Part of the drafting phase is building the right paths and routes from one landmark to another.  In some ways, you can consider the primary roads and landmarks the backbone to a good world before any fancy parts get slapped on. 

Mafia 3’s city went through 3 major layouts, followed by several dozen micro layout changes.

Stories

The world needs a history.  It needs a story.  What happened before the story started can greatly influence and inspire what’s happening during the story in the world.  A world story is also something the team can lean on when they need to fill in gaps. 

When developing a history, find ways to expose it to the player by showing how layers were built on top of other layers or left to neglected over time.  An example of this in Mafia 3 is the small river island in the middle of the city.  Despite being between the popular French Ward and Southdowns districts, inhabitants now overlook this place.  At one time it was an active shipping and packaging hub before Tickfaw Harbor became the modern port.  The buildings are now crumbling in the shadows of the modern highway spanning over it.

Like any game that has a player moving from one location to another, it can reveal an unspoken story.  Who made that path?  What’s that side trail for?  Even if you get to a cabin and no one lives in it, who did and why did they leave?  Almost every cabin in Mafia 3 had some loose background story to it.

A stronger challenge in passive storytelling is to keep things diverse.  Don’t let every area be everything.  The absence of something you saw frequently in a previous area can imply something about your current area.

In New Bordeaux, there’s an impoverished neighborhood in southwest Frisco Fields called Haven Ward.  It’s where the slaves once lived when Frisco Fields was a plantation before converted to the middle-class suburb Hillcrest Estates.  One member on the team was trying to make this struggling area attractive by planting some nice bushes and flowers along the road.  I had to remind them Haven Ward is trying to find their identity in a district that doesn’t think African-American’s deserve to be equal.  Let the neighborhood reflect their stark situation.

In contrast, Delray Hollow was another African-American community that was able to find pride, identity, and self-reliance.  That’s partially why it was so far away from the center of New Bordeaux, away from the shadow of White Southern attitudes of the 1960s.

Advice

It’s challenging trying to figure out how big does the world need to be.  Build to the expected content and pace the player going from Point A to B.  There’s no clear formula and you don’t want to find yourself anchored to content that will never get used.  Something too attractive with no substance will lure players only to be disappointed there’s nothing there – no rewards for time spent.
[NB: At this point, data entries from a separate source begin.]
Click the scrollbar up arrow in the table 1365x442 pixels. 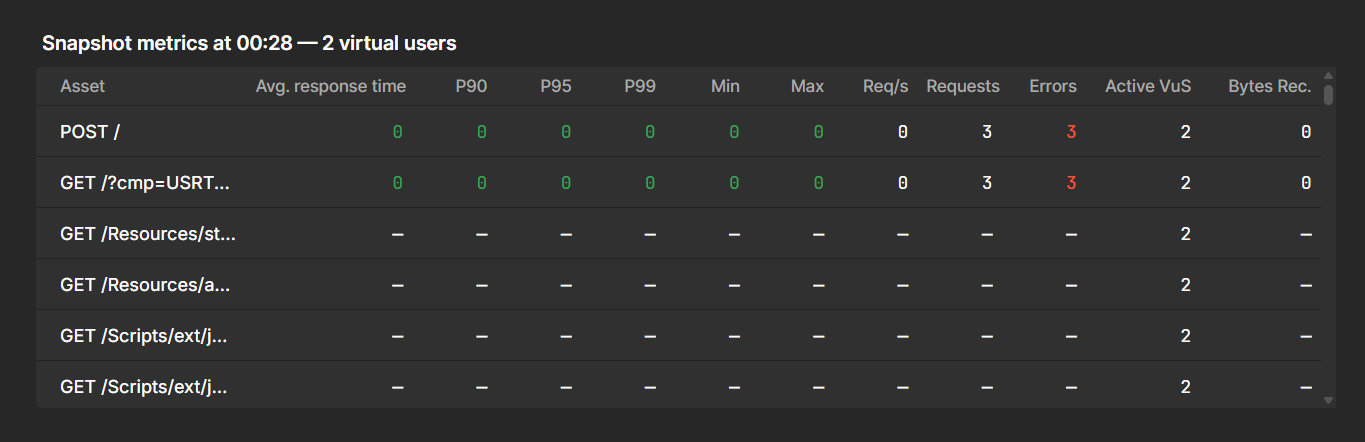pos(1328,75)
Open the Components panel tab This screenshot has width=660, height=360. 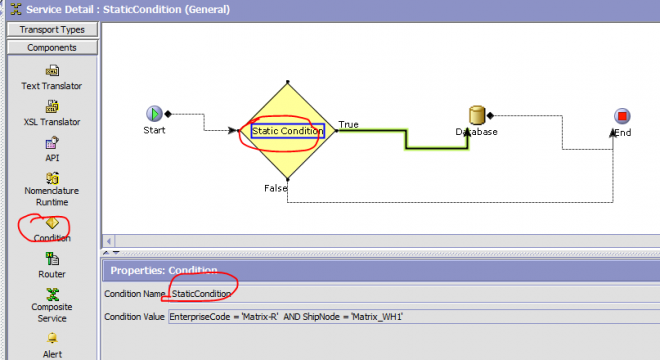tap(52, 48)

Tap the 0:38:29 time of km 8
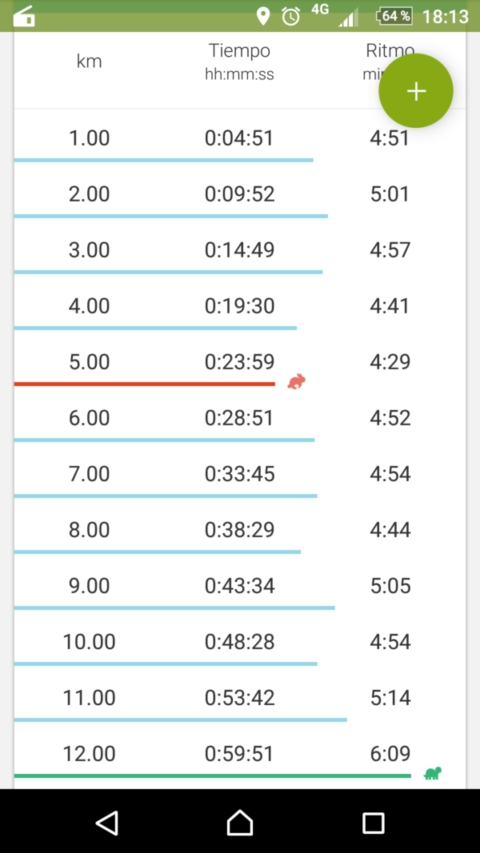click(x=239, y=530)
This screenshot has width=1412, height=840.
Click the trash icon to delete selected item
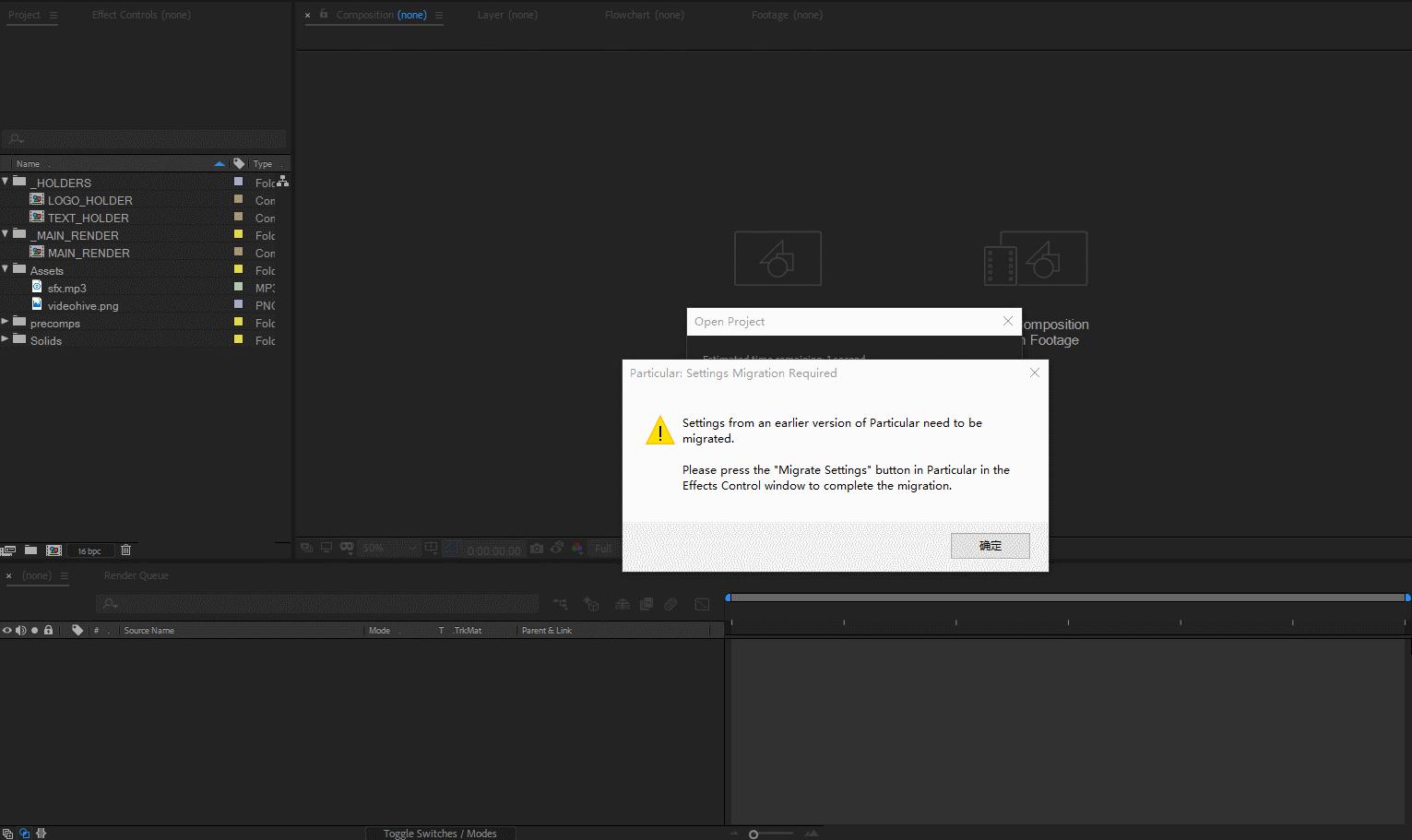(126, 550)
Mafia 3 had a lot of spaces never used.  The original idea was to have 3 hideouts for every District.  This was baked into each district, finding an appropriate narrative to fit a landmark building and enough space around it for streaming performance.  Design shifted down to 2 hideouts, shelving the other for DLC.  Its space in each district still had to be maintained throughout development, however.  Near the end of the project, those DLC hideouts plans were dropped in favor of new story arc content.  Some places were repurposed for the new DLC, while others were left untouched.

On the opposite end, you don’t want to be too small or you encounter performance problems later as quests and unique content smash up against one another.  Something has to be cut or a lot of time has to be spent ripping apart the world to make more space in between.

So it’s always a gamble if you’re going to have too much or too little.

Again, this is a lot easier if it’s a terrain-based game and not a city-based game.  I’m working on creating spotlight articles for each district in Mafia 3 detailing how it developed over time and things learned.  After that, I’d like to take a real-world city like Berlin and flip it into an exciting and manageable game city layout.